Dilemma: State of uncertainty or perplexity especially as requiring a choice between equally unfavorable options.
That is what’s faced by patients and parents of those who use medicinal marijuana in Georgia. While it’s legal to have 20 ounces of the liquid (cannabidiol) derived from a particular strain of marijuana plant that does not produce a high, it remains illegal to grow the plant in the state.
Even though patients have to have one of eight maladies, they or their guardians can’t legally buy the oil in Georgia. Here’s where the dilemma occurs. They can order it and have it shipped from a state where marijuana is legal (remember, this strain can have no more than 5 percent THC (tetrahydrocannabinol). However, due to federal laws, that puts the producer at some risk. Patients or their parents can travel to a state such as Colorado where marijuana is legal and purchase the oil but that could lead to federal drug smuggling charges.
So what to do? Parents will go to any lengths to ease their children’s pain. Seizures are life threatening and the cannabidiol eases their frequency and intensity.

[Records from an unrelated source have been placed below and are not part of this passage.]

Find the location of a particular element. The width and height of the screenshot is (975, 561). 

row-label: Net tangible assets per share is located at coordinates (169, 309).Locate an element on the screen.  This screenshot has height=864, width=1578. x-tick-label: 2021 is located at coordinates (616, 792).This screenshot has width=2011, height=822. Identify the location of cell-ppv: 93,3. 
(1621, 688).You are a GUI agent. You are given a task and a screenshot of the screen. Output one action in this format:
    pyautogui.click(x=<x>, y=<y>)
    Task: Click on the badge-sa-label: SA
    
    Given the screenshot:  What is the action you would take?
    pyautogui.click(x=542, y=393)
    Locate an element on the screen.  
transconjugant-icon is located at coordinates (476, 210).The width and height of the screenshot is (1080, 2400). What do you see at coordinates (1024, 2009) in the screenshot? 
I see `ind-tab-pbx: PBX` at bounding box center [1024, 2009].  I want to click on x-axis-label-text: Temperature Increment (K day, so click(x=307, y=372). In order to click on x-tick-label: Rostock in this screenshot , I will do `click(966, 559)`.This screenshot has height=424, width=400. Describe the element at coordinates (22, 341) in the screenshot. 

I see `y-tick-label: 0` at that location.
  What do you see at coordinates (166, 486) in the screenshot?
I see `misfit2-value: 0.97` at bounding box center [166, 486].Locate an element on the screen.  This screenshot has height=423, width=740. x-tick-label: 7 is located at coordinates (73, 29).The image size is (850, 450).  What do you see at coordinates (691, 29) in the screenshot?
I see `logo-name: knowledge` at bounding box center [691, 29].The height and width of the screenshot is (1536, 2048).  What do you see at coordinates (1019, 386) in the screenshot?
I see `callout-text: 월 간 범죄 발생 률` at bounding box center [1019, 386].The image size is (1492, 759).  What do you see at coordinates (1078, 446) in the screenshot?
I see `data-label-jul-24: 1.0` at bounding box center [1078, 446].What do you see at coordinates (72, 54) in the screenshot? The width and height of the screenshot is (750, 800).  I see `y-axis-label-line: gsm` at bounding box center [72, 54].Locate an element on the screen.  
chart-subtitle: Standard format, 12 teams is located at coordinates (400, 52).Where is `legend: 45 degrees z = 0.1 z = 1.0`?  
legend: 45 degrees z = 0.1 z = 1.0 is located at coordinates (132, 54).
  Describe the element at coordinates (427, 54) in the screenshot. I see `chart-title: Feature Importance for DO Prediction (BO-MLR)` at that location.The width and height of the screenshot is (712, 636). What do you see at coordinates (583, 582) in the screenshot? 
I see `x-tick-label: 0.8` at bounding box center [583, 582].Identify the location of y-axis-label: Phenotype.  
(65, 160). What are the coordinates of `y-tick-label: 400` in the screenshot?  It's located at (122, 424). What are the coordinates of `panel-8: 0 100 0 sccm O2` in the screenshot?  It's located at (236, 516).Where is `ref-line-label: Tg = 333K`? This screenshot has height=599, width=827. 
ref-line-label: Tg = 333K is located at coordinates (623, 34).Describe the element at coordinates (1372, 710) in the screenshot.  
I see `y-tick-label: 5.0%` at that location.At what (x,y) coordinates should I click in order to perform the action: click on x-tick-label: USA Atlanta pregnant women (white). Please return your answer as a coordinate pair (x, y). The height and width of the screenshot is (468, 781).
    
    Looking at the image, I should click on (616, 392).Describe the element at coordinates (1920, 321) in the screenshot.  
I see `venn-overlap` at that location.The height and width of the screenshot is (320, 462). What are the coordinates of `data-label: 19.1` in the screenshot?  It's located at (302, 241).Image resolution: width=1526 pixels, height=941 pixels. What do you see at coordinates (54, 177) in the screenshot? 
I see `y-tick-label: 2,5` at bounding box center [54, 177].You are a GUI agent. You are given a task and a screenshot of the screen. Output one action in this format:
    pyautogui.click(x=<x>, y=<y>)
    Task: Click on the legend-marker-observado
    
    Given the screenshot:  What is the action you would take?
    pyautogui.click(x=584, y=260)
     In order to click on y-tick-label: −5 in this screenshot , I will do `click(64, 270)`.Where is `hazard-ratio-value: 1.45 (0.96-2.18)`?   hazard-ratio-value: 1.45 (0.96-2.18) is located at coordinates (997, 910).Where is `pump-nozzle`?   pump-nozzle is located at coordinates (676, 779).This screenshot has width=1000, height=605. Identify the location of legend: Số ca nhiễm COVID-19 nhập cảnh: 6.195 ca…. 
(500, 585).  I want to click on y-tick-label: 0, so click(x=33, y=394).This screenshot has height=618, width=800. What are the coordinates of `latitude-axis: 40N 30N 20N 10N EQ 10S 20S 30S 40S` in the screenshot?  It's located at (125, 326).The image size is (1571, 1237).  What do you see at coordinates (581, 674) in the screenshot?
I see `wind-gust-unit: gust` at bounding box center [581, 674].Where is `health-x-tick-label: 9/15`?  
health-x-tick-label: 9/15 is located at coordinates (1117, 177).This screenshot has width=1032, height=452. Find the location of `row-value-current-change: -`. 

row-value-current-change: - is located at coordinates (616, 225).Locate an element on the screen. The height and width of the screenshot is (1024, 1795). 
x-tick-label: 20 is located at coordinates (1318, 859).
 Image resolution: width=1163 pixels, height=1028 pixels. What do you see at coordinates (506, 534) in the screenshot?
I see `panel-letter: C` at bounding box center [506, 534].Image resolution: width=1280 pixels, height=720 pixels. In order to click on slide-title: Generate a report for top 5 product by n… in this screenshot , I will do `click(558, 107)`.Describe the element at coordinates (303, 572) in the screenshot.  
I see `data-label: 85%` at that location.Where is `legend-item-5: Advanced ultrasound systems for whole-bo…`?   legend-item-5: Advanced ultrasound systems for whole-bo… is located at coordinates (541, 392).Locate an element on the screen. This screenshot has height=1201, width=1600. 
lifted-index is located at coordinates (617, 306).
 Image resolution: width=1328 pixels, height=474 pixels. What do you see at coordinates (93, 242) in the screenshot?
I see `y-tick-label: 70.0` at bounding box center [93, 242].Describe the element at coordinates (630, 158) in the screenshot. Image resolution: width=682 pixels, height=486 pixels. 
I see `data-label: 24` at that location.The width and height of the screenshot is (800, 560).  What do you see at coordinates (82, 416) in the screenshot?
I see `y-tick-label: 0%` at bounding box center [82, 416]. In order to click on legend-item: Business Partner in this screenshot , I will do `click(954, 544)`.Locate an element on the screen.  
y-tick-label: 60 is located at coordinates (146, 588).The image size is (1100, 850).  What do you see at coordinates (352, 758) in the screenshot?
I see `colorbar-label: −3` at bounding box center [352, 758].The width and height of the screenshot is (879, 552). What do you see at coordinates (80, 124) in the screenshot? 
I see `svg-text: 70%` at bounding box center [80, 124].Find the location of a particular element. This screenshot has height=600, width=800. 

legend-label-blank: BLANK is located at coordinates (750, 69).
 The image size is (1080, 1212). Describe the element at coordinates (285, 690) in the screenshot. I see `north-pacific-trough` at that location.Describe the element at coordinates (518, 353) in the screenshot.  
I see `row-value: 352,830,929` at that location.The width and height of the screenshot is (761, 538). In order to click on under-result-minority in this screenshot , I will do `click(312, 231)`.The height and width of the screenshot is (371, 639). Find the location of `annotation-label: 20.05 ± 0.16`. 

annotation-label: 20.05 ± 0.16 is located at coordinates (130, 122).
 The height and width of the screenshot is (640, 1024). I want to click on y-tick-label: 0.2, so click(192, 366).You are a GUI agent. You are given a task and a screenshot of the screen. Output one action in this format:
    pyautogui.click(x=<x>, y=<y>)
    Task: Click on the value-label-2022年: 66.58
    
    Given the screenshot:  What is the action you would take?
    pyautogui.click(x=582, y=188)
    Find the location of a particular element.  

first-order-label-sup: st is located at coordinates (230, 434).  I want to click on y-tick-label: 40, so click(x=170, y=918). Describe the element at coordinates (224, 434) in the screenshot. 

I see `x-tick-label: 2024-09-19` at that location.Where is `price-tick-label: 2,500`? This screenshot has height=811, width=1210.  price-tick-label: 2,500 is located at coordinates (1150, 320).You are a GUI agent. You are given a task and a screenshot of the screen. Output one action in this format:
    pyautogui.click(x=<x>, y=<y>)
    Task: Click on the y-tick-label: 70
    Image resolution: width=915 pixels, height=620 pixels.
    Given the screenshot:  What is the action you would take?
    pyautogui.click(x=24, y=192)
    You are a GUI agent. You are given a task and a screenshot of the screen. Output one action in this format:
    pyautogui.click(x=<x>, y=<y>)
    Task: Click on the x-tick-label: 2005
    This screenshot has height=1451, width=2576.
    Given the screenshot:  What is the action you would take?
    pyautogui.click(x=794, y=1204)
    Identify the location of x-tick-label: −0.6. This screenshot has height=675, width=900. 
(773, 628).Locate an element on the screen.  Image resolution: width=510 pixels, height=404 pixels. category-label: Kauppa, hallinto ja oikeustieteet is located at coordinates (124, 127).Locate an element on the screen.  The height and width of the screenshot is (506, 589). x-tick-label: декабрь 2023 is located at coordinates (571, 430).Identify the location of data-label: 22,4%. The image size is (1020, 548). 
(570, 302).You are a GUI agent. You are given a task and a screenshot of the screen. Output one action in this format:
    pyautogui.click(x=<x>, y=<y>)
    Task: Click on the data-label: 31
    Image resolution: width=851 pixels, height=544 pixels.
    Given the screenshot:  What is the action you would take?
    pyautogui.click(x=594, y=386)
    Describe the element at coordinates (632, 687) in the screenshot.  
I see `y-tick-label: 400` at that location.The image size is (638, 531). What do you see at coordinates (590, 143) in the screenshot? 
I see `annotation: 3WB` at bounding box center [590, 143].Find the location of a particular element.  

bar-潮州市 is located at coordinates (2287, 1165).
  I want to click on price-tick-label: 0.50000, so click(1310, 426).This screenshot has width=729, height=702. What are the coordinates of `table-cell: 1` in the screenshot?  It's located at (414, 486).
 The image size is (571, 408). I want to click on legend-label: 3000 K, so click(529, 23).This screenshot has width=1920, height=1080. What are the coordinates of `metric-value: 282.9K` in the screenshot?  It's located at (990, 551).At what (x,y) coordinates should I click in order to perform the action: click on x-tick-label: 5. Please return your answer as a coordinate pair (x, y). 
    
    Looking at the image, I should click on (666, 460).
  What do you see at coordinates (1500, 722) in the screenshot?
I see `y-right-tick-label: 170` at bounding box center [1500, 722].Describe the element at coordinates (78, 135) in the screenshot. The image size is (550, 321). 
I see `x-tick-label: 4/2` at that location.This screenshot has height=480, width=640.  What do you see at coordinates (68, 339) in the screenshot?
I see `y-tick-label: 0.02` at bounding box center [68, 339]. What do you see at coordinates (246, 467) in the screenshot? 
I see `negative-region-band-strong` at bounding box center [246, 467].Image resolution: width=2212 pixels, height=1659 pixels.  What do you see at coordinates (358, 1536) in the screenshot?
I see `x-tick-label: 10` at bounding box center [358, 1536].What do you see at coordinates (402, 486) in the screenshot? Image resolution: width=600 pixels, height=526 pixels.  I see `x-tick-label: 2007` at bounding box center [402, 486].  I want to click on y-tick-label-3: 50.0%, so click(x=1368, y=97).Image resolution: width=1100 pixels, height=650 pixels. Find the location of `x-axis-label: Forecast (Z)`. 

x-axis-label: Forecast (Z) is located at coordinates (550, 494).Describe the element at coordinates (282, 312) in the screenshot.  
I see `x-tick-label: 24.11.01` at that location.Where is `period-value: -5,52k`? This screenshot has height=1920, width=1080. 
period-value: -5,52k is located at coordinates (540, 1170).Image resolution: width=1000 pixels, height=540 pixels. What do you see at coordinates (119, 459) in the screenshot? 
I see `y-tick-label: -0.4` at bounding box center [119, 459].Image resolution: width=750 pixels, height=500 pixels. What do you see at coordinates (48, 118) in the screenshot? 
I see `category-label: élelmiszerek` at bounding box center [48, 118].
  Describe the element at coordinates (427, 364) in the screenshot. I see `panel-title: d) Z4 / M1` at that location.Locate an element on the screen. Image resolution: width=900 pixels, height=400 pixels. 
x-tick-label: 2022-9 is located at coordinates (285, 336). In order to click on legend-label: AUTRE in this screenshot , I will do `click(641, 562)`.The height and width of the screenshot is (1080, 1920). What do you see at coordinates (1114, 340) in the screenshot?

The real solution will come before the Georgia General Assembly starting in January. The lawmakers will have in their hands reports from the Georgia Commission on Medical Cannabis and another panel formed by the chair of the Legislative Black Caucus in answer to the absence of any black or Hispanic participation on the other sanctioned commission, an obvious error.
The dilemma faced by patients and caregivers should be eliminated. They shouldn’t be forced into being federal lawbreakers when all they are trying to do is elevate their own or a loved one’s pain.